Pierwszoplanowy bohater salonowych aranżacji, czyli jak wybrać stolik kawowy
Home Sweet Home PR
Łowicka 51 lok. 207
02-353 Warszawa
ola|hshpr.pl| |ola|hshpr.pl
880 320 909
hshpr.pl
Po pierwsze: funkcja
Pojedynczy czy podwójny? Okrągły, kwadratowy, a może o nieregularnym kształcie? Z marmurowym albo drewnianym blatem? Szukając idealnego stolika kawowego zacznijmy od odpowiedzi na pytanie, jaką ma pełnić funkcję w naszym salonie. Jeśli zależy nam na stworzeniu gustownego miejsca ekspozycji świeżo ciętych kwiatów, eleganckiej lampy lub kolekcji albumów, z pewnością wystarczy niewielki model, który stanie tuż obok sofy lub narożnika.
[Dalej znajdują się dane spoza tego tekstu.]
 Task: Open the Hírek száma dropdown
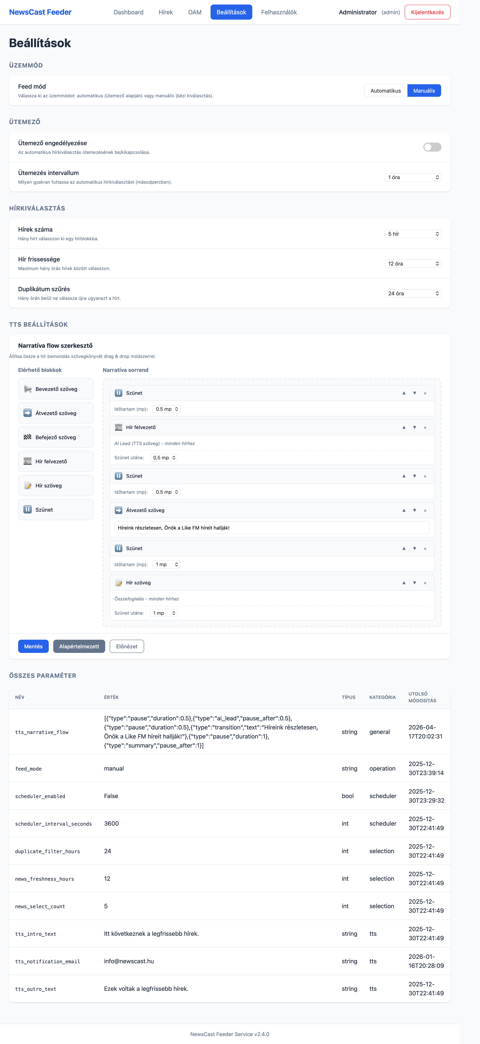coord(413,234)
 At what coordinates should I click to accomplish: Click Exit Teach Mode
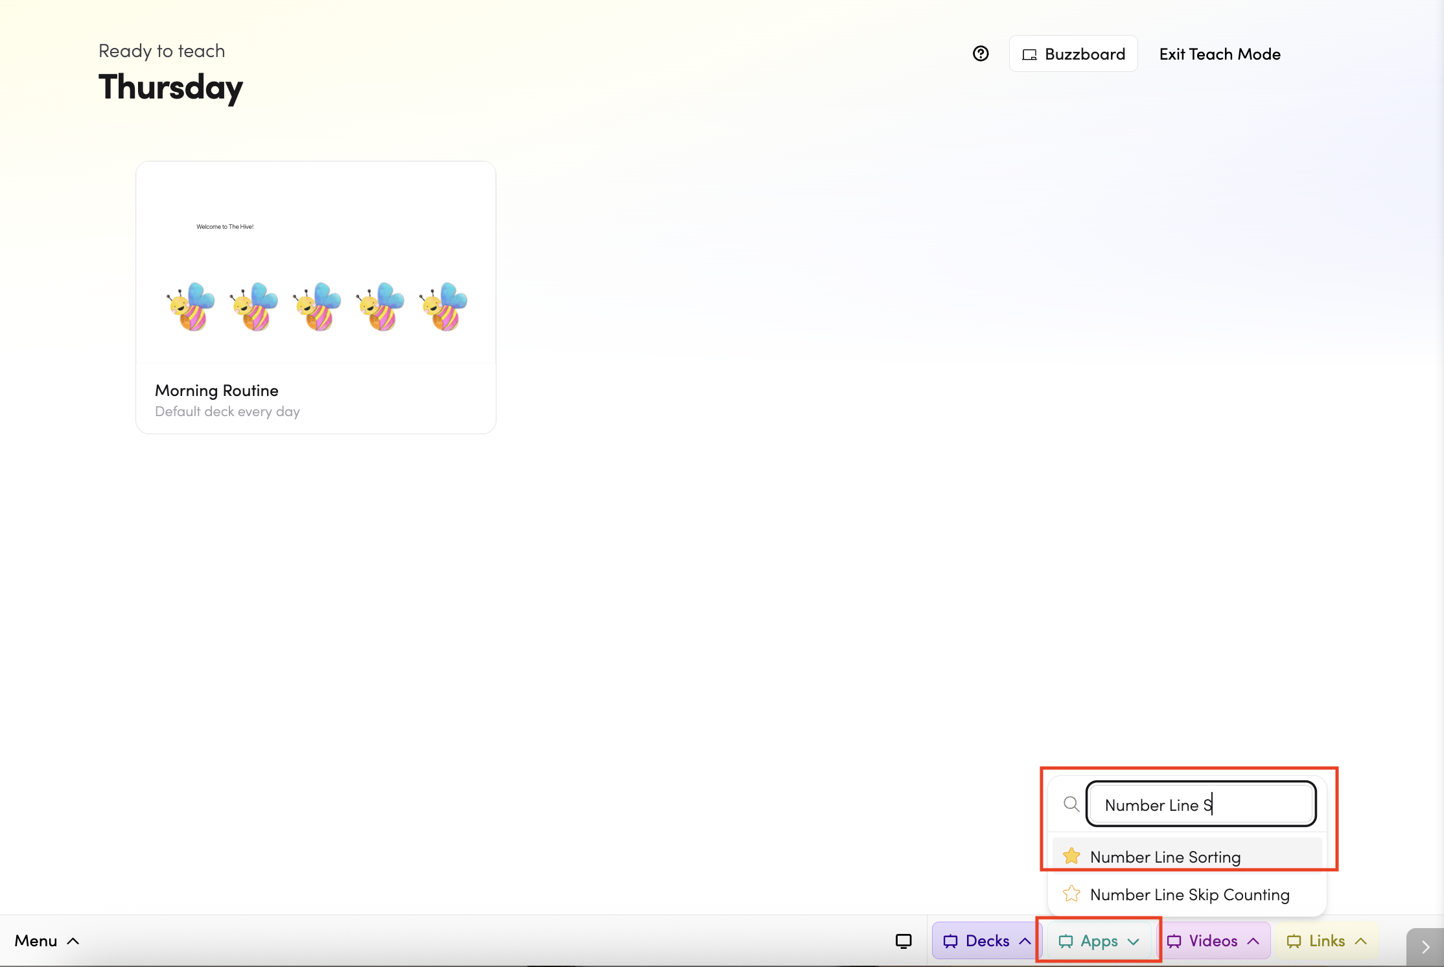(x=1219, y=54)
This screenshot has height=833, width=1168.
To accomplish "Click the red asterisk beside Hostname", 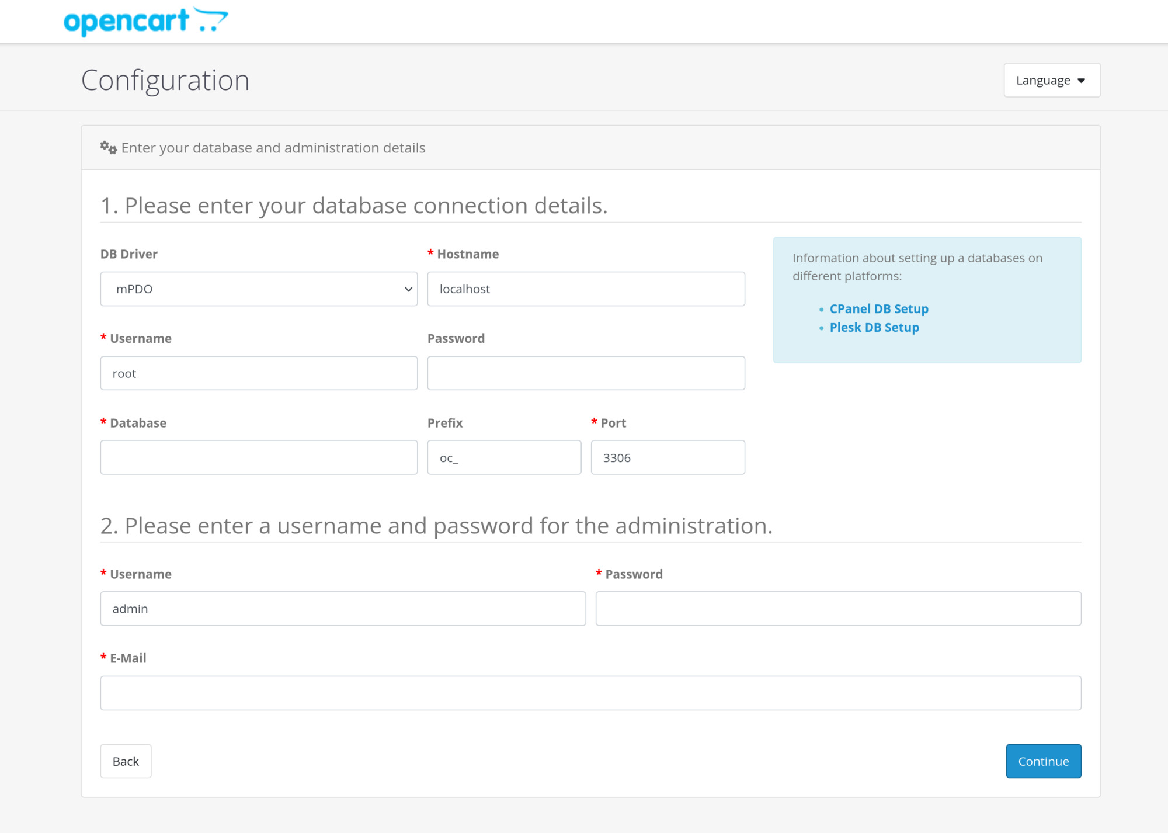I will pyautogui.click(x=430, y=254).
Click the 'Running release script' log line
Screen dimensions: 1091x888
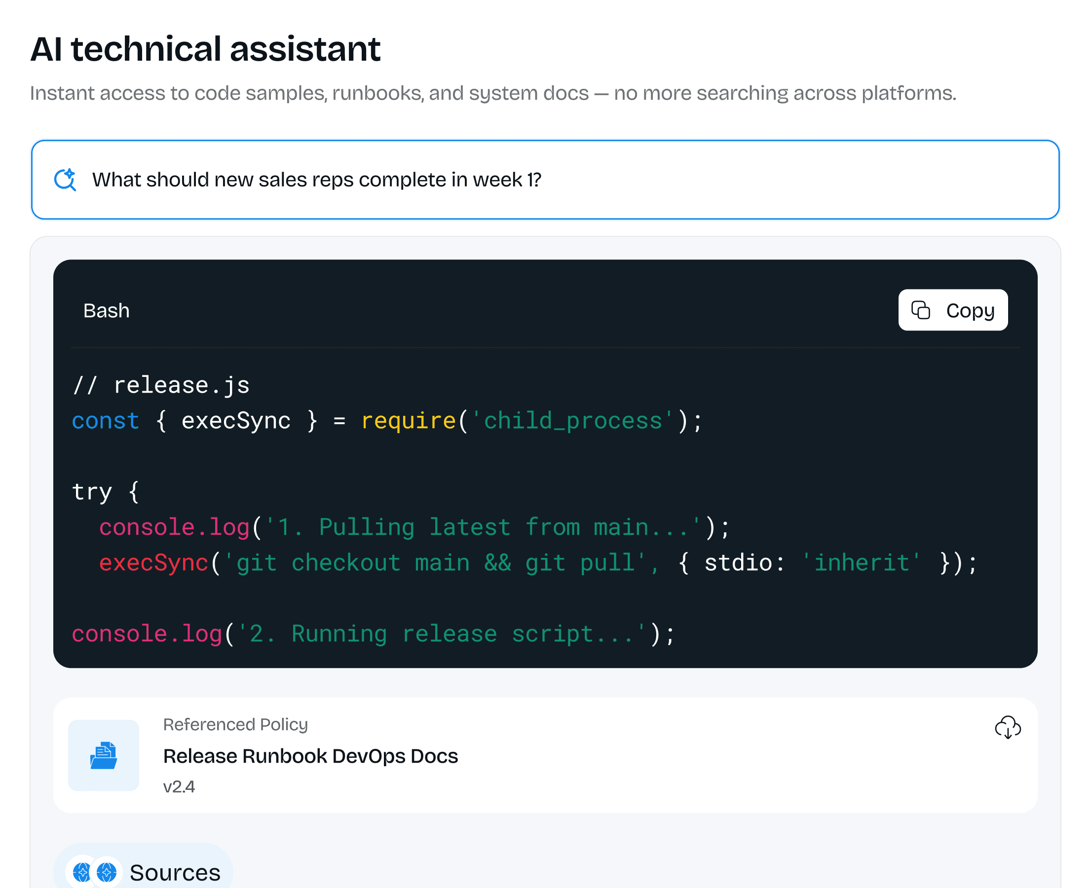373,634
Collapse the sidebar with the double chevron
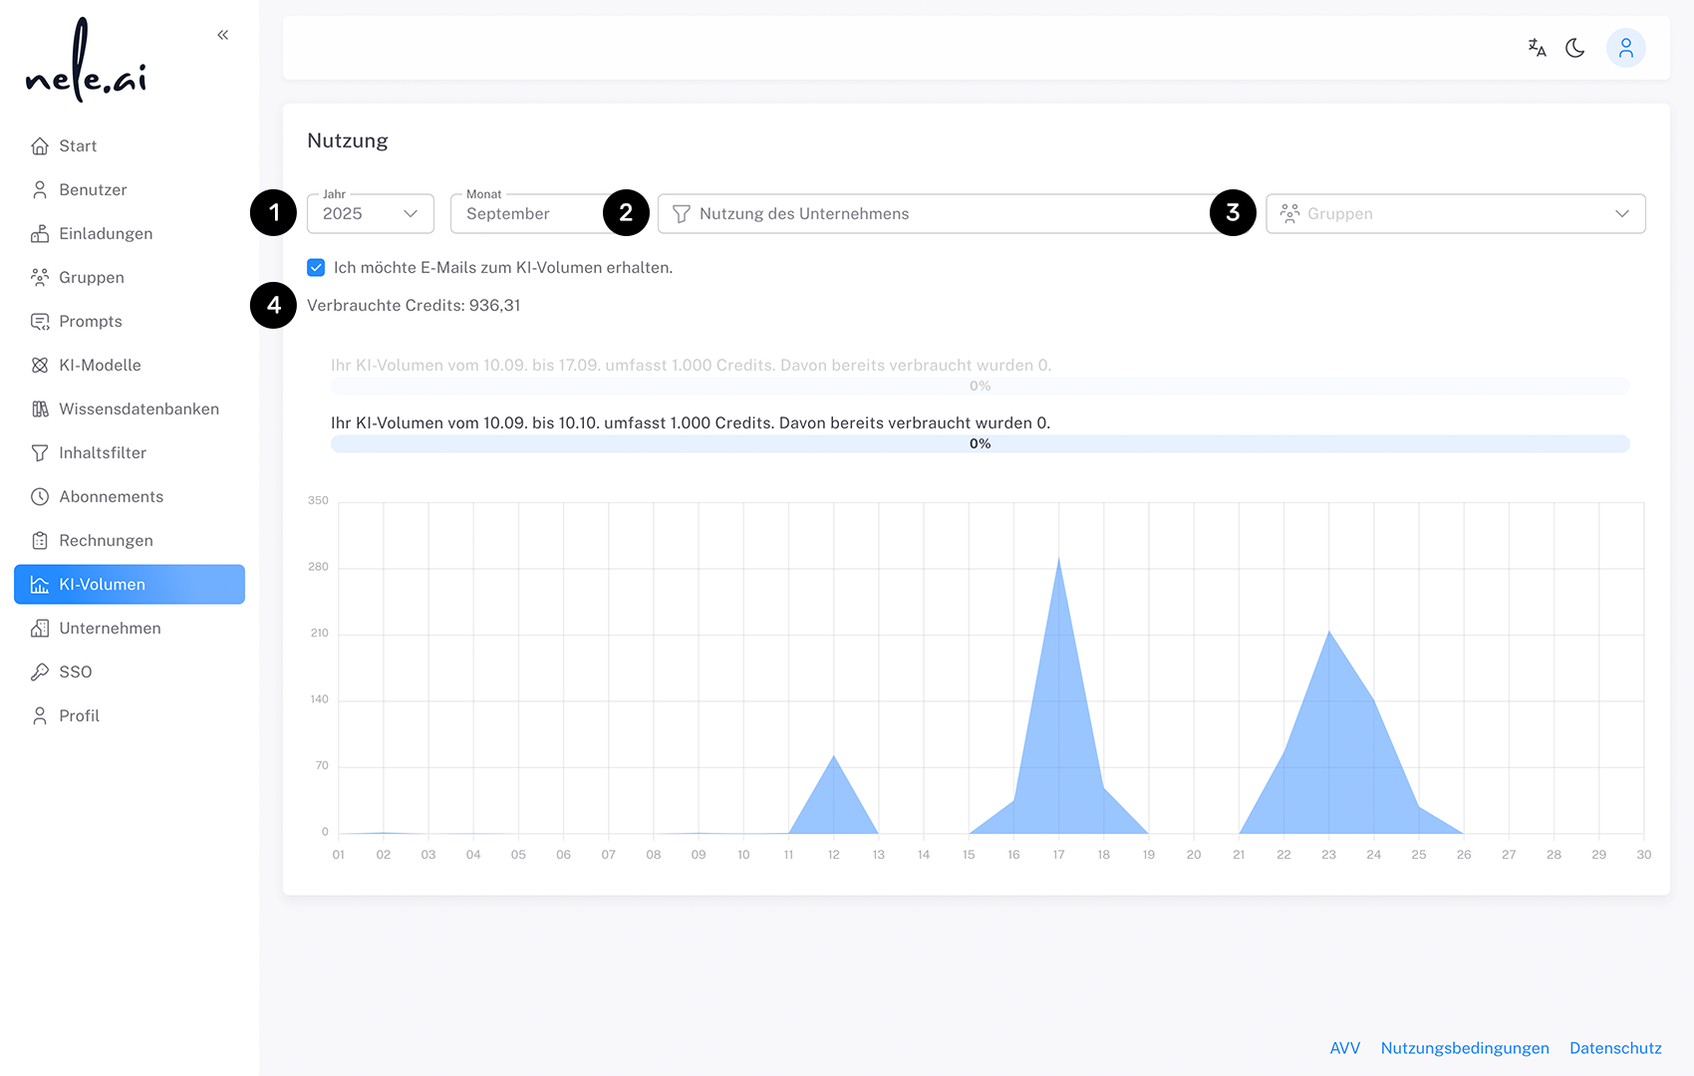This screenshot has height=1076, width=1694. point(222,34)
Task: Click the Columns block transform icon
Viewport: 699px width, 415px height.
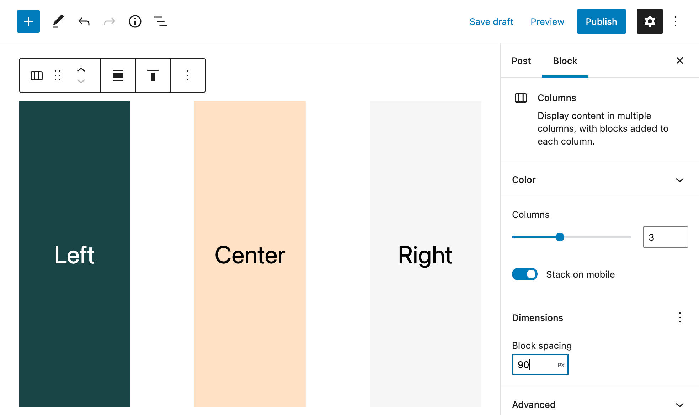Action: [x=36, y=75]
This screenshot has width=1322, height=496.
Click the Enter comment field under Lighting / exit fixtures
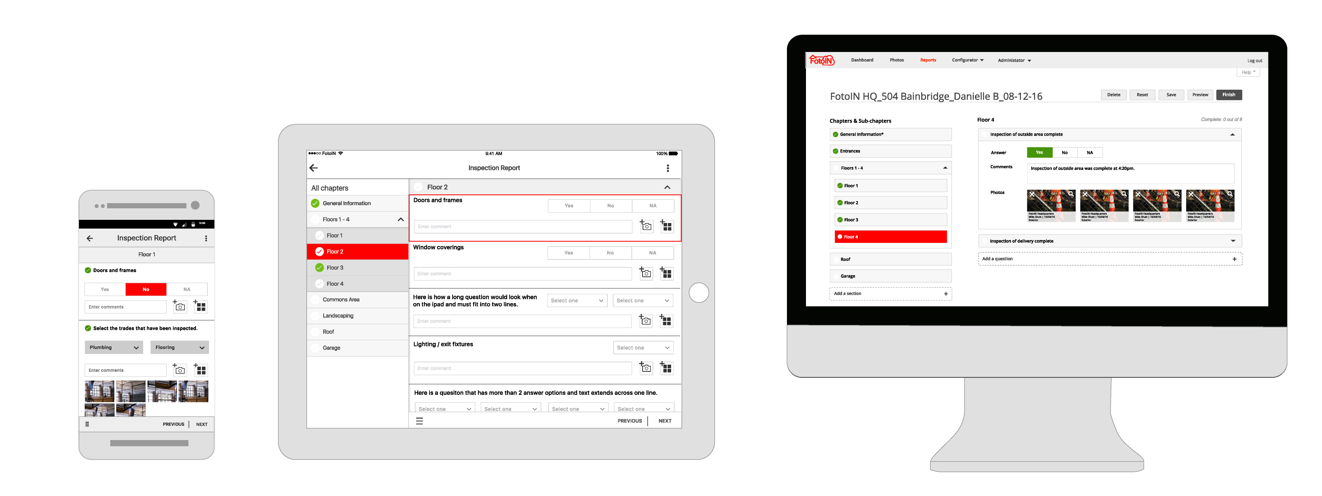(x=522, y=368)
Gdy jednak w domowym zaciszu planujemy przyjmować gości, a na blacie stolika umieszczać nie tylko filiżanki kawy lub herbaty, zdecydujmy się na wersję o większych gabarytach, wyposażoną w podwójny blat lub o modułowej formie, jak np. stolik Contemporary lub Monogram od Miloo Home. Ten ostatni wykonany ze stali nierdzewnej i czarnego, hartowanego szkła składa się ze stolika głównego i czterech mniejszych, które z łatwością można pod nim ukryć, a w razie potrzeby rozstawić, tworząc tym samym dodatkową przestrzeń do odpowiedniego przyjęcia odwiedzającej nas licznie rodziny lub przyjaciół.
Po drugie: rozmiar
Przed kupnem wymarzonego stolika pod uwagę powinniśmy wziąć nie tylko jego rozmiar, ale także metraż pomieszczenia, w którym stanie. Przy czym warto szukać rozwiązań nieoczywistych – zamiast jednego stolika wybierać kilka mniejszych, eksperymentować z różnymi wysokościami poszczególnych modeli i stawiać na oryginalne formy. W dużych salonach sprawdzą się stoliki pokaźnych rozmiarów, jak np. Brooklyn czy Cruz z pięknym marmurowym blatem, którym mogą towarzyszyć ich skromniejsze gabarytowo odpowiedniki z tej samej linii. Bliźniacze modele stolików kawowych to dobry pomysł, gdy odległość pomiędzy meblami wypoczynkowymi jest duża lub gdy zależy nam by pełniły one różne funkcje, ale nadal wyglądały spójnie. W mniejszych pokojach dziennych sprawdzą się wspominane już rozwiązania modułowe lub po prostu niewielkie stoliczki o lekkiej konstrukcji, wyposażone w szklane blaty, które nie przytłoczą aranżacji (np. trójkątny Gabrielle, dostępny w dwóch wersjach). A jeśli to nadal zbyt dużo, nie rezygnujmy z wygodny i postawmy na stoliki pomocnicze (np. model Salviano lub Monument Mini), na których z pewnością zmieścimy filiżankę kawy czy książkę.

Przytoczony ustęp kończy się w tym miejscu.